BEGIN

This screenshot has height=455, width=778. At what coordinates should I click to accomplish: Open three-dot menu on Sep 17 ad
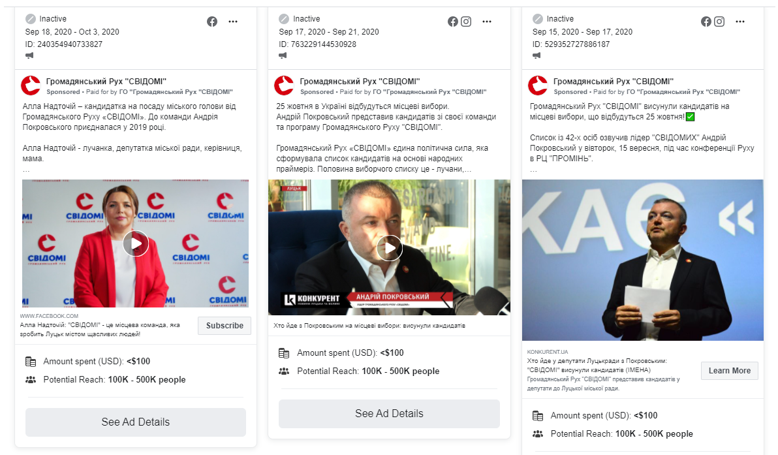click(x=487, y=22)
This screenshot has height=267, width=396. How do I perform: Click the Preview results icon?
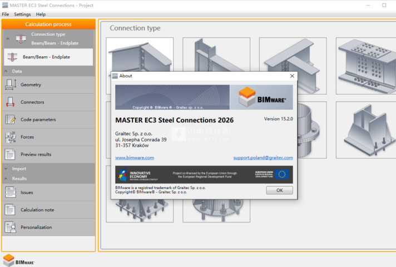click(x=11, y=154)
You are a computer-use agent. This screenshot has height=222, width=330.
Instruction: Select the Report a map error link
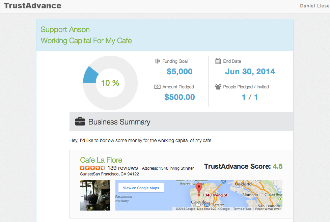[x=268, y=209]
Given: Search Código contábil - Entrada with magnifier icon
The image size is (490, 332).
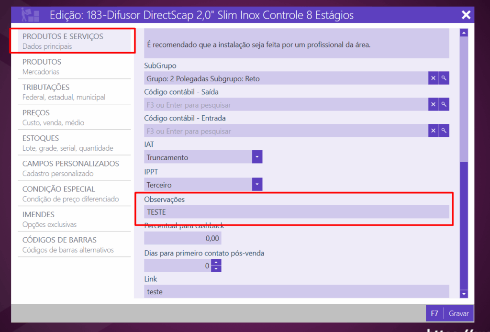Looking at the screenshot, I should (x=444, y=131).
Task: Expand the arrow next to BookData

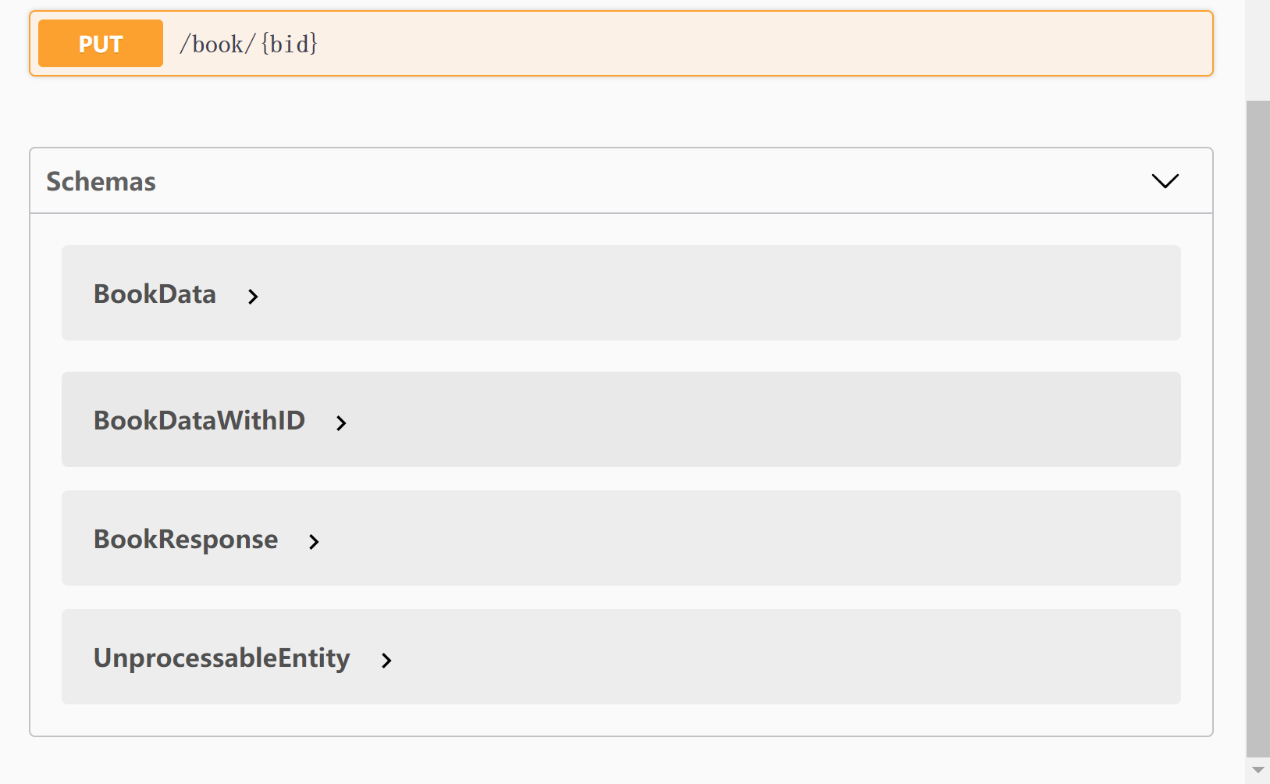Action: point(253,297)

END

Take the lines from the one that contains "Given: Search Código" down to the last line of the listing above, both included, and set them down exactly, leaving out pictures.

Given: Search Código contábil - Entrada with magnifier icon
The image size is (490, 332).
Looking at the screenshot, I should (x=444, y=131).
Task: Expand the arrow next to BookData

Action: point(253,297)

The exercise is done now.